The ethics of journalism and other media’s responsibilities can be assessed by using two ethical theories deontology and utilitarianism and one moral perspective of virtue ethics. The definition of Utilitarianism is a consequentialist ethical theory that states that its the greatest good to the greatest number of people that is the measure of right and wrong (Mosser, 2013). Utilitarian is particularly common among the professions of free societies that are associated with mass media such as journalism (Christians, 2007). According to deontological theory, it focuses on what we are obligated to do as rational moral agents (Mosser, 2013). Deontology is also known as the duty ethic because rules bind you to your duty. The general concept of virtue ethics begins with morality and is based on character. Many consider virtue ethics to be more of a complementary theory to be used in combination with the ethical theories of utilitarianism and deontology (Mosser, 2013). What virtue ethics offers us that is an internal motivation to be of moral character.

If one applied utilitarian theory to the ethics of journalism and the media today a key question would be how many would benefit versus how many would suffer. The ethical theory utilitarianism has been the overwhelming guiding influence on media ethics and has dominated as the go to ethical theory in North America in general (Christians, 2007). The utilitarian theory of the greatest good to the greatest number of people that is the measure of right and wrong fits the responsibilities of the media. The media is most often trying to collect an audience to maximize its profit. This may seem like the greatest good for the majority that the viewer receives their story and the media is making money. The media is making money but are not taking into consideration what is in the best interest of the viewer. The media is making money on the popularity of their news station giving the impression that they are delivering the news for profit (Blodget, 2010). However, one of the consequences of utilitarianism’s widespread prevalence is the lack of critical thought when solving complex ethical issues (Christian, 2007). What happens when a journalist thinks that his opinion of the facts is in the best interest of the public and arrogance replaces objectivism? Then the public will receive bias journalism. I think that media should be able to make a profit but not at the expense of the consumer right to the truth.

Stored items:

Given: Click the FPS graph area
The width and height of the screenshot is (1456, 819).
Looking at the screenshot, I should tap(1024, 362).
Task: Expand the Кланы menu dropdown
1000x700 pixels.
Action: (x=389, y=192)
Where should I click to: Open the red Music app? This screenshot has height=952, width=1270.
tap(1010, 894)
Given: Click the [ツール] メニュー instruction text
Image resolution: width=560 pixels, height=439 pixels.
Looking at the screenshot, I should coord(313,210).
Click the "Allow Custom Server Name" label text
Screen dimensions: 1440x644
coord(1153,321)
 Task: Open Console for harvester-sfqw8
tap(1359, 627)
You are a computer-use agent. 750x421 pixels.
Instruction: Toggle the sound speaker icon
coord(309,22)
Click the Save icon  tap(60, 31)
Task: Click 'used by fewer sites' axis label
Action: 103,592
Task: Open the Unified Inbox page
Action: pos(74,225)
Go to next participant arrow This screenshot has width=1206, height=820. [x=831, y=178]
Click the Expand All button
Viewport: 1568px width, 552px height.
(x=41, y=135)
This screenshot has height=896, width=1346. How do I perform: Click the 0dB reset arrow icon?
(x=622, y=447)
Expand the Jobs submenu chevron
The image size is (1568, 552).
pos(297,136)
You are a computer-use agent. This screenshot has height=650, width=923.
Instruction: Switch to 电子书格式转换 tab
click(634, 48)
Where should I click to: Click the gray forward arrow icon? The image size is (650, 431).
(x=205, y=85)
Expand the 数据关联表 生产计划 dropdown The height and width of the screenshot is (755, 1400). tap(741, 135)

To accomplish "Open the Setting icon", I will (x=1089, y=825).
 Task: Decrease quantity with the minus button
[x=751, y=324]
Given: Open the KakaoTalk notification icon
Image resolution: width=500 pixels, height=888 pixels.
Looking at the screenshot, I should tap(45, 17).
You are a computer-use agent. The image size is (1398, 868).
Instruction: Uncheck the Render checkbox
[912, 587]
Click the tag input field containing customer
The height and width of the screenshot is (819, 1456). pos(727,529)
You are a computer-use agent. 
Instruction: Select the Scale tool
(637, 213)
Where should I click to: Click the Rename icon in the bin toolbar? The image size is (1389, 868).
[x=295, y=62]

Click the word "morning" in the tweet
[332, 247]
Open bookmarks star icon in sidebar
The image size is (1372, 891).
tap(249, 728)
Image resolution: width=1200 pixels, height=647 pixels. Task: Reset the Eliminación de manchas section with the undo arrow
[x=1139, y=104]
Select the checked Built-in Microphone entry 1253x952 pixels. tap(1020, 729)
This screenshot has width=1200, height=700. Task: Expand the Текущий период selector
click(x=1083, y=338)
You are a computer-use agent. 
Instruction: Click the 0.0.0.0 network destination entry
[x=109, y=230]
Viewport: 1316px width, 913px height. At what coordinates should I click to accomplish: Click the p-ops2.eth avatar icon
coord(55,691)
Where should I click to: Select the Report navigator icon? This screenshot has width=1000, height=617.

Problem statement:
Proceed with the passage on journalism ethics, starting right after its final sentence. The items above have no connection to the passage on journalism ethics.

Response to this exercise:
As the code of ethics was written one would say that the Society of Professional Journalism took a deontological approach to the professional ethics the media should uphold. Essentially they followed a set of rules that dictated what was considered ethical. Journalist” decisions regarding ethics did not come from within (Quinn, 2007). The deontological approach would be a particular set of rules that were laid out by the SPJ’s. First, the media should take responsibility for the accuracy of their work. Meaning they should verify their work before releasing it to the public. Second, The media should act independently. The highest obligation is to serve the public. Fourth, be accountable and transparent. This means taking responsibility for one’s work. Fifth, Minimize harm. Treat their sources, subjects, and colleague’s with respect (SPJ Code of Ethics, 2014). The deontology theory gives the sense of duty that the media should follow when reporting to the public.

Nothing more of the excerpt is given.